Haberler

Dünyalar Savaşı Ve H.G.Wells

Paylaş
Paylaş

Dünyalar Savaşı Ve H.G.Wells

G. Wells, bilimkurgunun atası, türe adını altın harflerle yazdırmış en büyük yazarlardan. Zaman Makinesi, Görünmez Adam, Doktor Moreau’nun Adası gibi eserleri ve düşünceleriyle âdeta zamanın ötesinden gelen bir yazar olan Wells, Dünyalar Savaşı’nda istila altındaki umutsuz ve çaresiz bir gezegenin hikâyesini anlatıyor: Dünya’nın. Gökyüzünden İngiltere’nin güneyine düşen silindirlerin yarattığı merak hemen sonra yerini korkuya bırakmıştır. Dünya, Mars’tan gelen canlıların istilası altındadır. Henüz ne olduğunu anlayamadan Marslılar tarafından katledilmeye başlayan insanlar, var güçleriyle karşılık vermeye ve direnmeye çalışırlar. Uzaylıların kontrolü altındaki İngiltere’de adsız anlatıcının tanıklıkları, insanlığın kaygı verici ümitsizliğinin ve hayatta kalma mücadelesinin karanlık bir portresini çizer. İnsanlığın Dünya üzerindeki binlerce yıllık hükümdarlığı son mu bulacaktır, yoksa bir kurtuluş ihtimali var mıdır? Wells , bu eserinde, on dokuzuncu yüzyılın sonlarında Dünya’nın Marslılar tarafından istila edilişini konu edinmiş, ama roman şaşırtıcı bir şekilde ve oldukça mantıklı bir son ile de bitmiştir.

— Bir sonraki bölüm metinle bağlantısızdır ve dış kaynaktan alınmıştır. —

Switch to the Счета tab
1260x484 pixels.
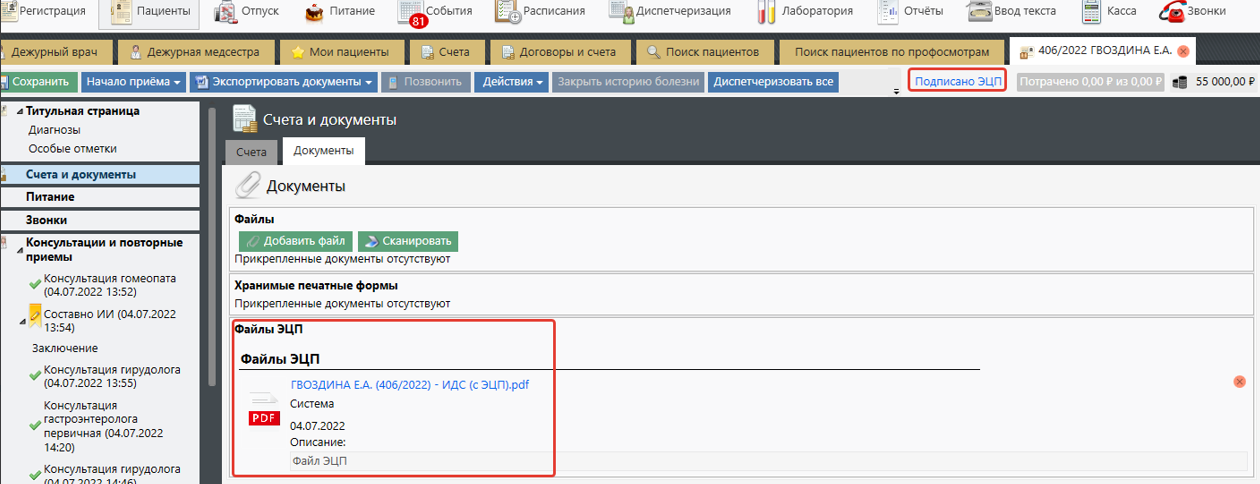pyautogui.click(x=251, y=151)
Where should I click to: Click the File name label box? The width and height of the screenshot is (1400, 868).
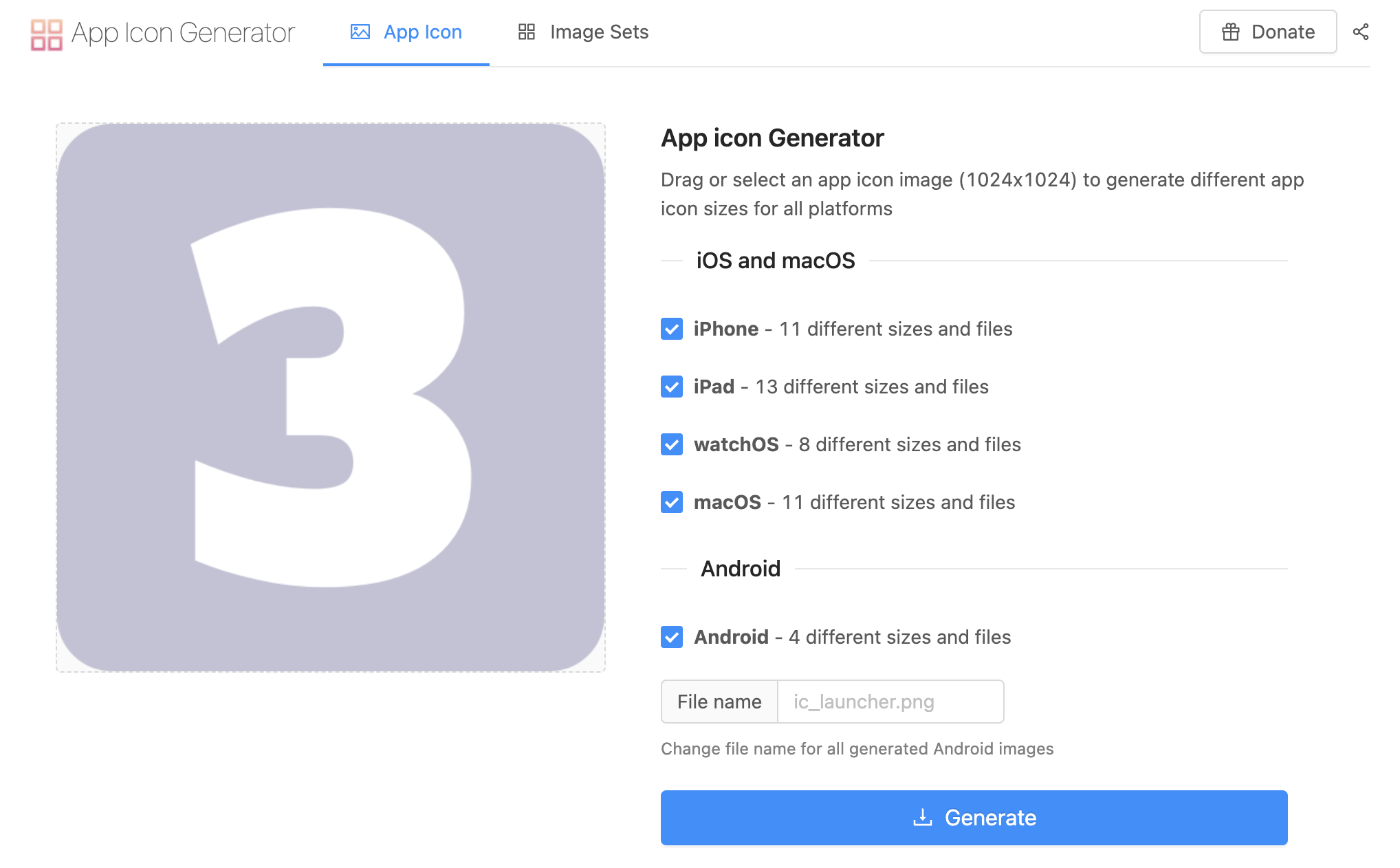[719, 702]
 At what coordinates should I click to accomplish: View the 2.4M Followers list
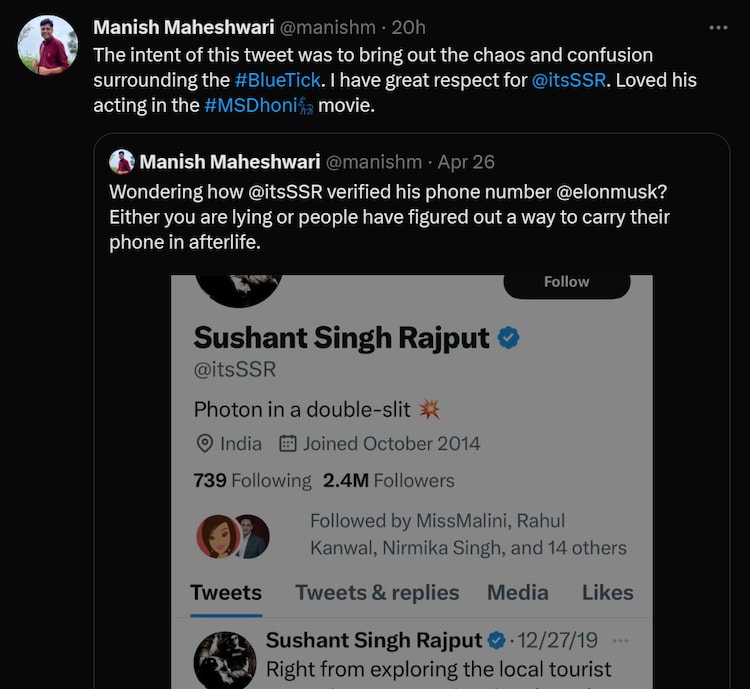(389, 480)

Herbert George Wells, Mustafa Kemal Atatürk’ün gerçekleştirdiği inkılâplarda bilimsel kitaplarından yararlandığı aydınlardan biri. Ayrıca Nutuk’ta adı geçen tek yabancı aydın. Bu özelliğinin yanı sıra Wells, Jules Verne ile birlikte bilim-kurgu edebiyatının kurucularından. Çağın bilimsel gelişiminden doğacak olan teknolojik sakıncaların bilincindeydi. Bilim kurgu türünden öykülerinde bu durumu eleştirel bir dille anlattı. Sosyalist dünya görüşünü benimsedi ve Fabian derneğine katıldı.  I. Dünya Savaşı’na dek aktif faaliyet gösteren Fabian Derneği; Virginia Woolf, George Bernard Shaw, Ramsay MacDonald gibi önemli isimlerin de katılım gösterdiği Britanya sosyalizmine yön veren bir kuruluştur. Ölümünden önce programın hazırlanmasına yardımcı olduğu İngiliz İşçi Partisinin seçimden zaferle çıkmasını gördü. Bilim kurgu alanındaki kitaplarının bir çoğu beyaz perdeye uyarlandı.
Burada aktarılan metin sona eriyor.